Free Agent Target: Travis Wood

The biggest need for the Pirates this offseason is starting pitching. However, the Bucs need a bullpen arm or two as well. Could Travis Wood be a fit?

For the most part, the 2017 Pirate bullpen is set. Tony Watson, Felipe Rivero, Juan Nicasio, Antonio Bastardo, and A.J. Schugel give the Bucs a good bullpen core for 2017. However, the Bucs still need to add a bullpen arm or two.

One possible bullpen fit is left-handed pitcher Travis Wood. Wood could play multiple roles out of the Pirates’ bullpen in 2017. Travis Wood has the capability to pitch in long relief, as well as pitching in one inning scenarios.

The 29-year old Wood has spent his entire career in the National League Central. He pitched with the Reds in 2010 and 2011. And he has been a Chicago Cub since 2012. So, obviously, he knows the Pirates’ division very well.

In 2016 Wood pitched 61 innings in 77 games. 2016 was the first season of his career in which he did not make any starts. He averaged 6.93 K/9, 3.54 BB/9, 1.18 HR/9, and he had a WHIP of 1.13. This led to Wood posting a career low 2.95 ERA, even though his 4.54 FIP indicates he was not quite as good as his ERA in 2016.

Travis Wood had a career high 37.2 percent hard contact rate in 2016. However, his 21.8 percent line drive rate was tied for the second lowest of his Major League career.

A move from Wrigley Field to PNC Park would also benefit Wood.
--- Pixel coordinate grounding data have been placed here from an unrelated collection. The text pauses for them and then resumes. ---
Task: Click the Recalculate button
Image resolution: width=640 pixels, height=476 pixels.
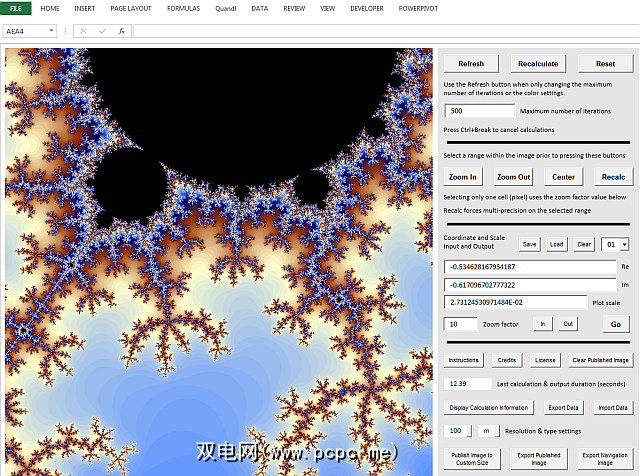Action: 538,63
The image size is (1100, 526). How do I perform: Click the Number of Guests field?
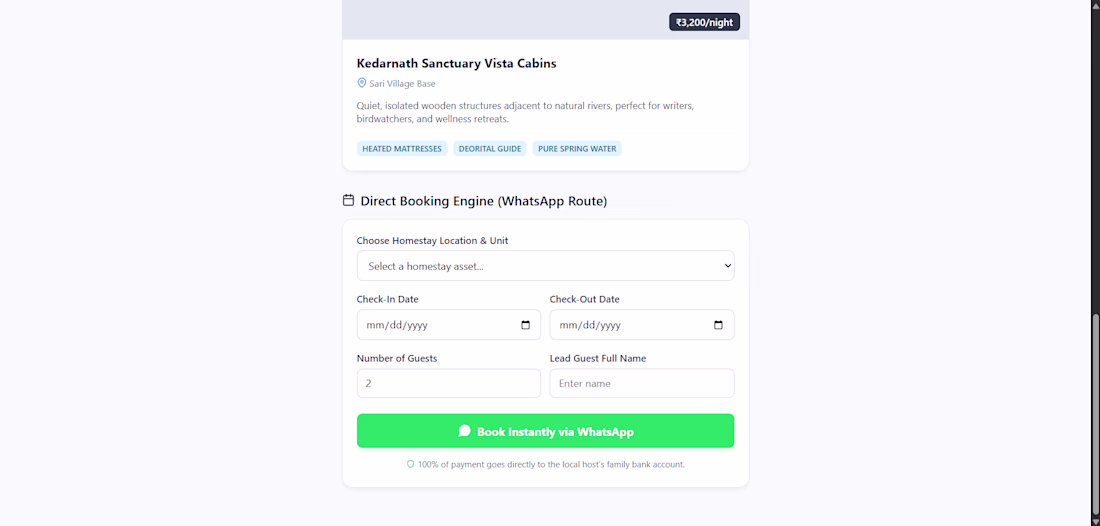(448, 384)
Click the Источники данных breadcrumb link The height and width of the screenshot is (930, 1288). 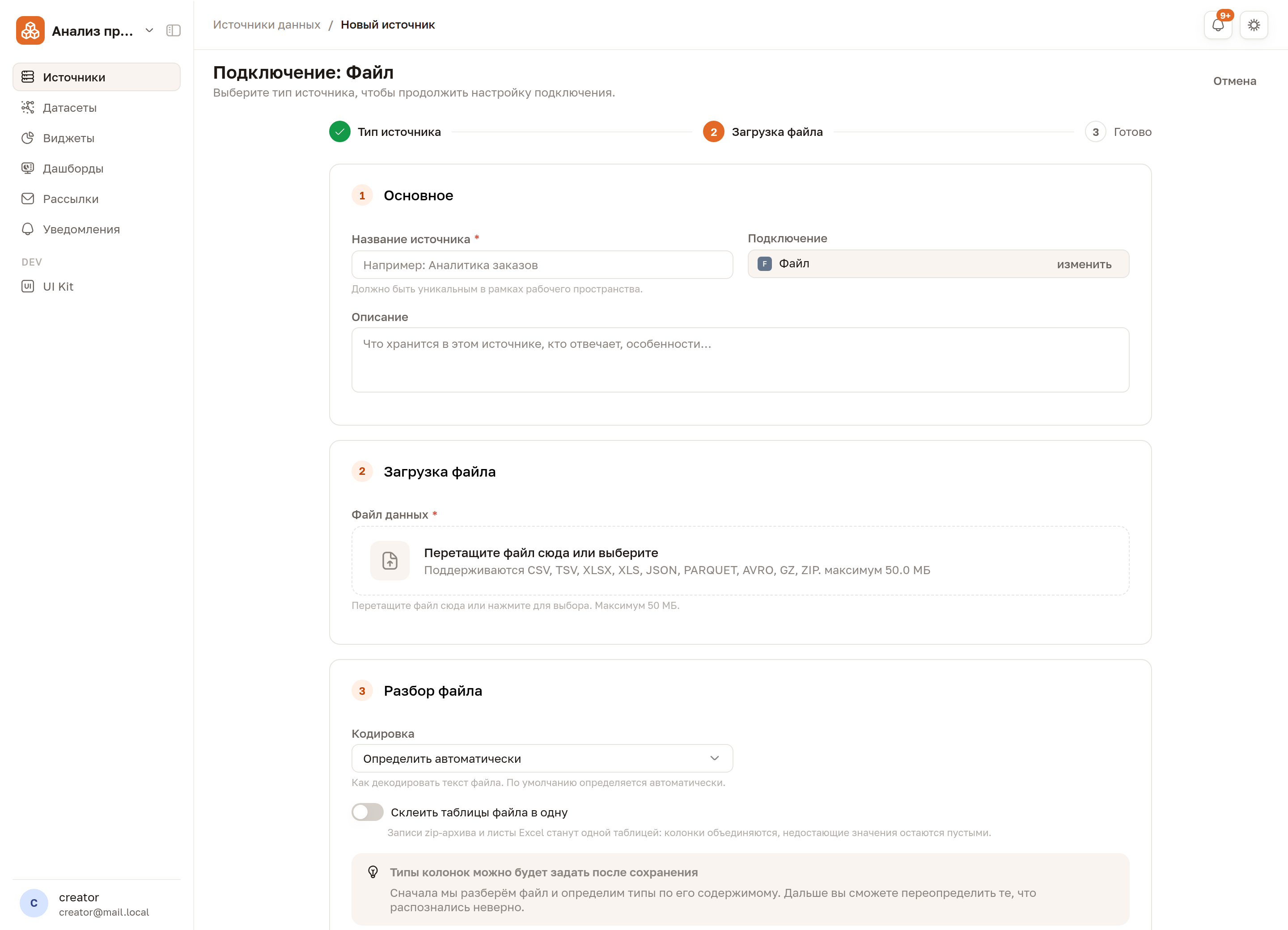(x=267, y=25)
First off, PNC Park is a haven for left-handed pitchers such as Travis Wood. Secondly, pitching at PNC Park instead of Wrigley Field should lead to a decrease in home runs allowed.
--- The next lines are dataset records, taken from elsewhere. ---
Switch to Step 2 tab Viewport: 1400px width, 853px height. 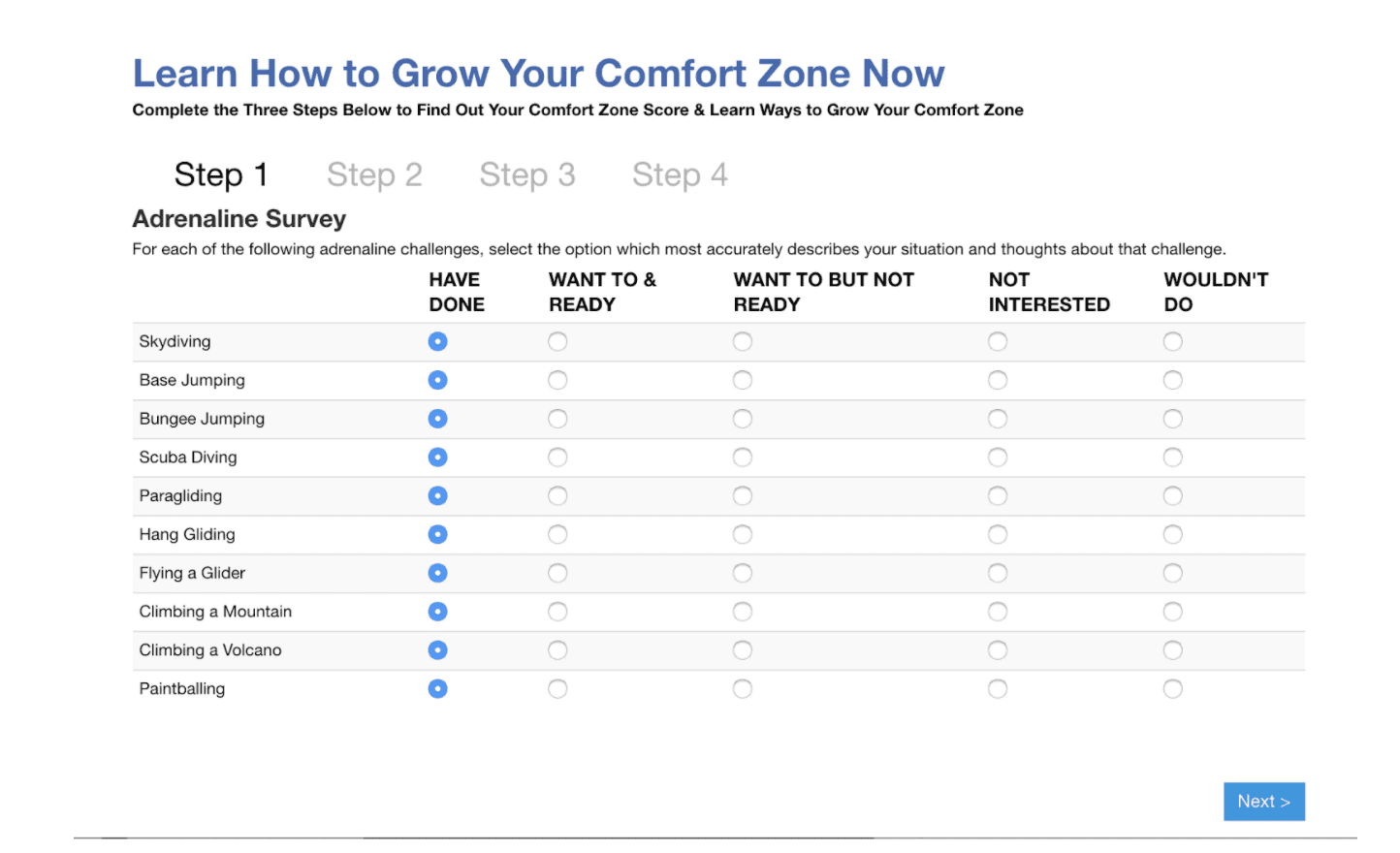374,174
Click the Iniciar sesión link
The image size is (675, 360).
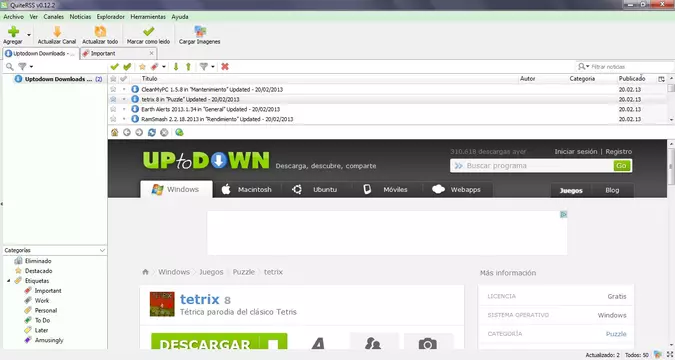[x=576, y=152]
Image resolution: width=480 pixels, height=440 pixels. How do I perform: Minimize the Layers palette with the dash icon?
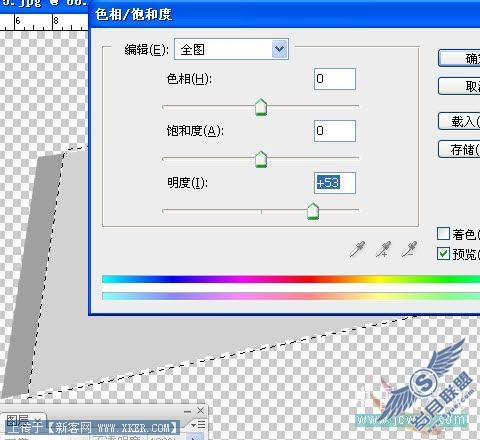[x=188, y=411]
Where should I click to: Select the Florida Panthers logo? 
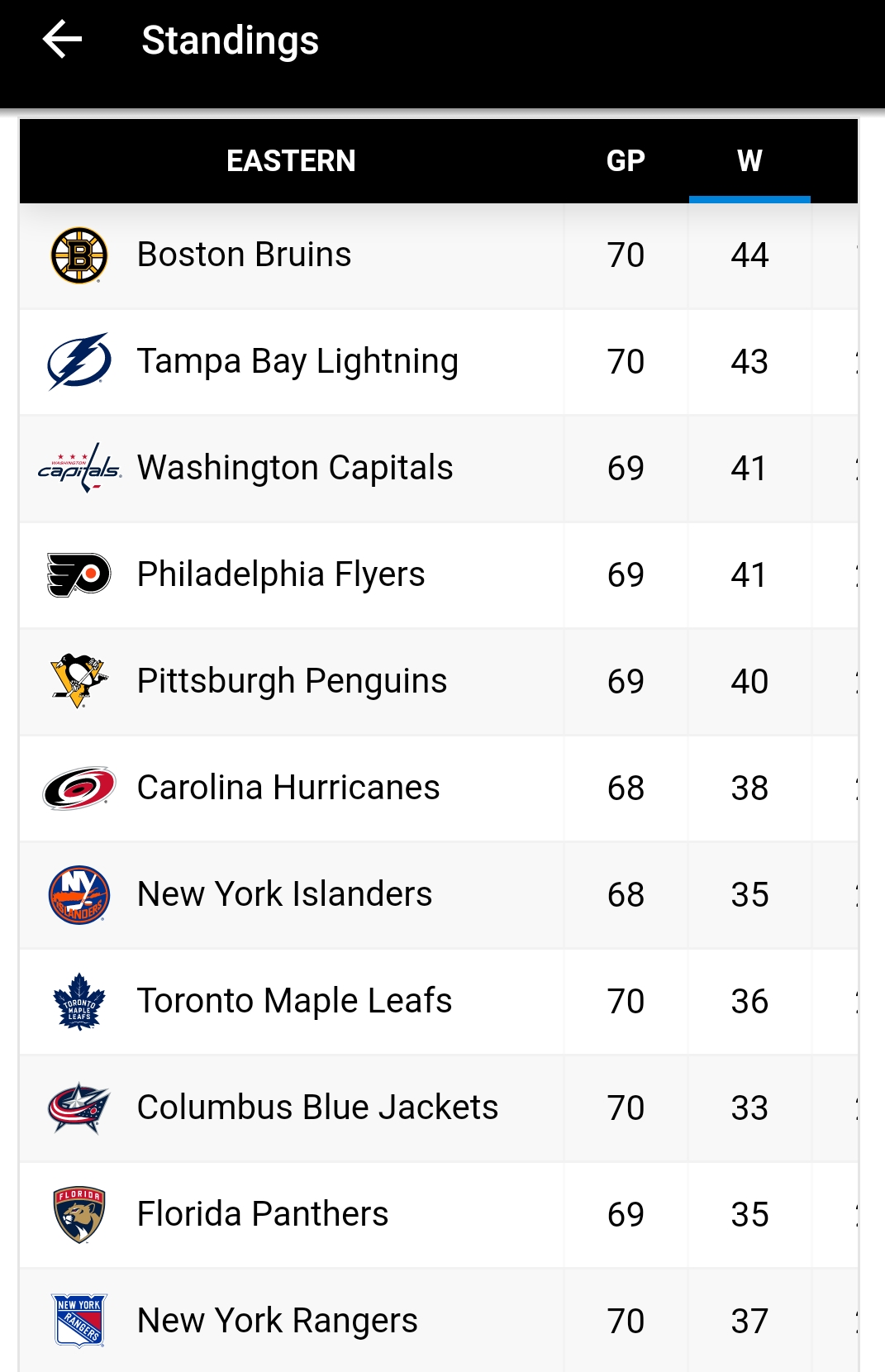79,1214
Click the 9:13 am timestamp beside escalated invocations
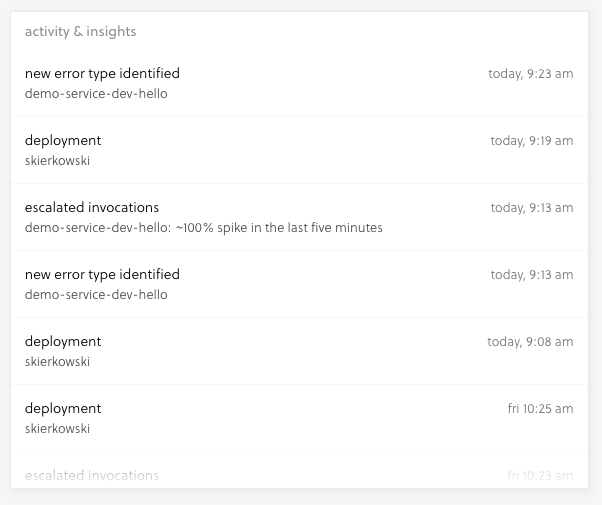Viewport: 602px width, 505px height. point(531,208)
When looking at Wood’s Steamer Projections for 2017, things look promising. Wood is projected to average 8.42 K/9, 316 BB/9, 1.18 HR/9, and to post a 1.25 WHIP. His projected 3.95 ERA and 4.13 FIP are good numbers as well.

In my opinion, Travis Wood would be a good fit for the Pirate bullpen in 2017. He would give the bullpen flexibility as someone who can pitch in both long and short relief. Furthermore, this would allow the Bucs to use Juan Nicasio primarily as a late inning power arm where I believe he would be most valuable.